**Directions:** Please copy out the records exactly as they stand, from the line that contains "What do you see at coordinates (84, 144)" through the line that contains "In order to click on x-tick-label: −0.4", both of those lines included.

**Task inputs:**
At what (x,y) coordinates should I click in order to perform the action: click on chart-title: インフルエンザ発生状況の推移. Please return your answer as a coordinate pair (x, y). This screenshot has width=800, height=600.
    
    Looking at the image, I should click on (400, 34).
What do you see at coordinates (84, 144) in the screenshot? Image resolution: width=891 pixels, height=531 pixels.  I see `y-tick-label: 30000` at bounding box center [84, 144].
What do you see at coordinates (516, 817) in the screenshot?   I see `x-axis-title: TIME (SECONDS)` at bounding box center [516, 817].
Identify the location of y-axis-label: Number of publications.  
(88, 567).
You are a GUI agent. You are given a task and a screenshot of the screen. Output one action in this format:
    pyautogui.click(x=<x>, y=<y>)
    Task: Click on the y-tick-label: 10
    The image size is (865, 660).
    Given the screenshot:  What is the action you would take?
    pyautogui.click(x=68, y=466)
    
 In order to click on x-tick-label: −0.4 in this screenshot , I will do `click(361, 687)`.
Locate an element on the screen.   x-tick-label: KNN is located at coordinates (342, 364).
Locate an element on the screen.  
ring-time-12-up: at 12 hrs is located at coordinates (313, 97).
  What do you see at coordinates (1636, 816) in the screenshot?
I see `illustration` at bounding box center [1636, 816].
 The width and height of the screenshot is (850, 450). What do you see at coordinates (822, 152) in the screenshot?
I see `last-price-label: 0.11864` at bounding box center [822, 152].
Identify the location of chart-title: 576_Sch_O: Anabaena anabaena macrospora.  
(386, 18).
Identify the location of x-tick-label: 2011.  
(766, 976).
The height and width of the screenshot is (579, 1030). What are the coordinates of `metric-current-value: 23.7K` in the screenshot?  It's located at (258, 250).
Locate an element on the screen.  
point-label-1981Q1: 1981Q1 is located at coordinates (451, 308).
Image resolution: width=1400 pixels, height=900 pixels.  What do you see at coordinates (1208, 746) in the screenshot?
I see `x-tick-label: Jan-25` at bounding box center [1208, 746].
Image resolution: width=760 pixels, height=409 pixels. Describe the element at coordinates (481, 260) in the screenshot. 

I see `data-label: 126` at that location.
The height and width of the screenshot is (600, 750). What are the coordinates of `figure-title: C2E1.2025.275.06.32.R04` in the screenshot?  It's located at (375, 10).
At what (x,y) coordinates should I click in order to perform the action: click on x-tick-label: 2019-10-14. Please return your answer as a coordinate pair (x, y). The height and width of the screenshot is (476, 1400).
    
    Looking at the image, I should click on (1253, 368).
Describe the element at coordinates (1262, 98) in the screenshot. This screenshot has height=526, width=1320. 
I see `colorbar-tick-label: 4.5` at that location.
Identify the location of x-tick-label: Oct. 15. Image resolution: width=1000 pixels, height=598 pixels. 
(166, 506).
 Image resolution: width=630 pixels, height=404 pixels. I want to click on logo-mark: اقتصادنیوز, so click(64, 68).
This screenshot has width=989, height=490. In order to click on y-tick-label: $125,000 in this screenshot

**Written response:**
What do you see at coordinates (84, 144) in the screenshot? Image resolution: width=891 pixels, height=531 pixels.  I see `y-tick-label: 30000` at bounding box center [84, 144].
What do you see at coordinates (516, 817) in the screenshot?   I see `x-axis-title: TIME (SECONDS)` at bounding box center [516, 817].
Identify the location of y-axis-label: Number of publications.  
(88, 567).
You are a GUI agent. You are given a task and a screenshot of the screen. Output one action in this format:
    pyautogui.click(x=<x>, y=<y>)
    Task: Click on the y-tick-label: 10
    The image size is (865, 660).
    Given the screenshot:  What is the action you would take?
    pyautogui.click(x=68, y=466)
    
 In order to click on x-tick-label: −0.4 in this screenshot , I will do `click(361, 687)`.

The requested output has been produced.